Difficulty: 8 out of 10 (due to rock scrambling and blazing your own trail)
Overall Rating: 5 out of 5 – On a clear day the views of the peninsula and Nevis are stunning
Time: 3 to 5 hours depending on how much time you spend admiring the many vistas along the way and how long it takes you to machete your way through the brush.
Elevation Gain: 800 feet
Short, but steep ascent of rugged rocky mountain face on north shore of Gong beach. Machete your own trail towards the highest peak to your north as you slowly ascend a gradual incline.
From Ross, make a right onto island main road headed towards Basseterre. At first roundabout take 1st exit towards bypass. Follow bypass to airport roundabout. At airport roundabout take 2nd exit towards Bird Rock/Frigate Bay. At next roundabout (the newly constructed one in Bird Rock) take 1st exit towards Frigate Bay.
Proceed on the current road. At next roundabout (i.e. the Canada Roundabout) take 2nd exit towards Frigate Bay. Proceed 500 feet. At roundabout take 1st exit towards Timothy Fields. After passing Timothy Fields you will enter roundabout, take 2nd exit towards Peninsula.

REQUEST: Transcribe the hiking trail description verbatim, everything from "Overall Rating: 5" down to "a gradual incline.".

DATASET EXCERPT:
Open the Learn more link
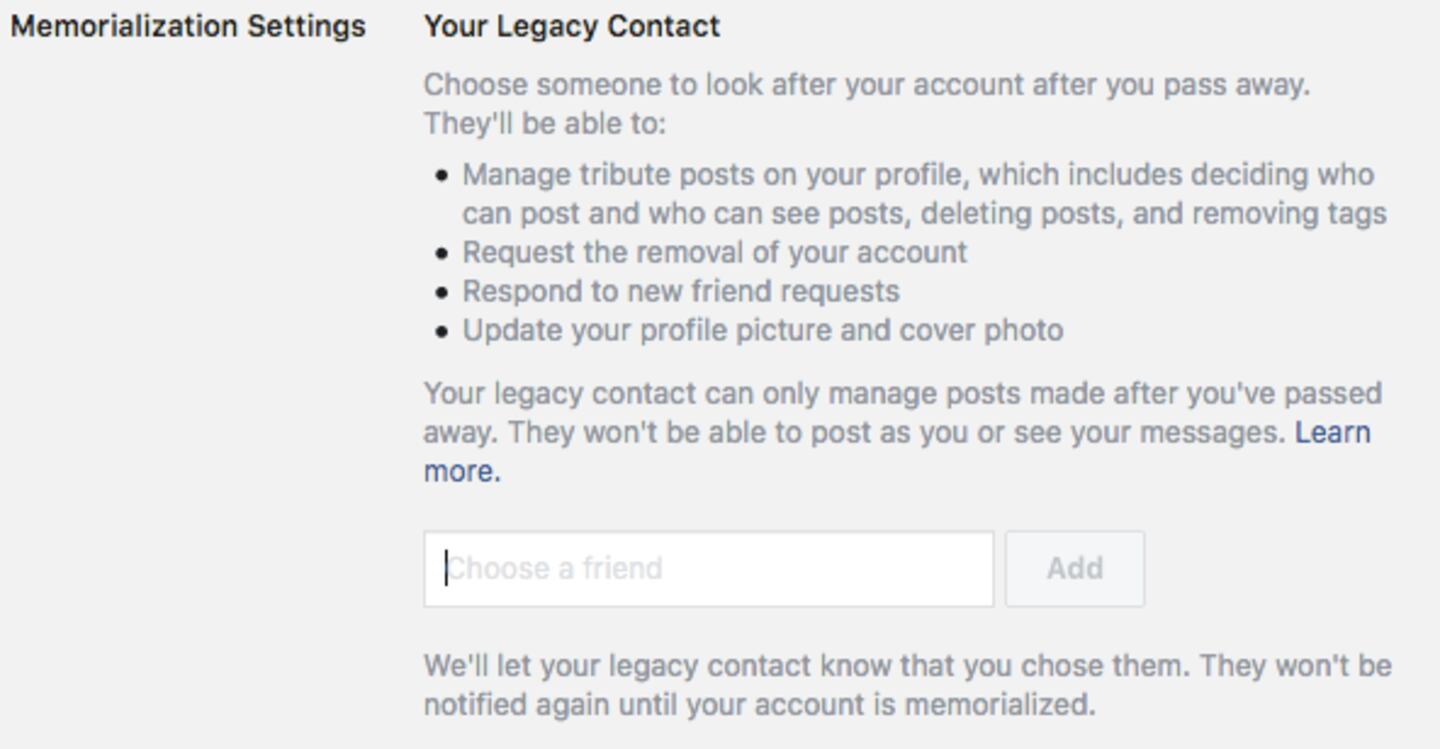The height and width of the screenshot is (749, 1440). 1332,433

ANSWER TO THE TASK:
Overall Rating: 5 out of 5 – On a clear day the views of the peninsula and Nevis are stunning
Time: 3 to 5 hours depending on how much time you spend admiring the many vistas along the way and how long it takes you to machete your way through the brush.
Elevation Gain: 800 feet
Short, but steep ascent of rugged rocky mountain face on north shore of Gong beach. Machete your own trail towards the highest peak to your north as you slowly ascend a gradual incline.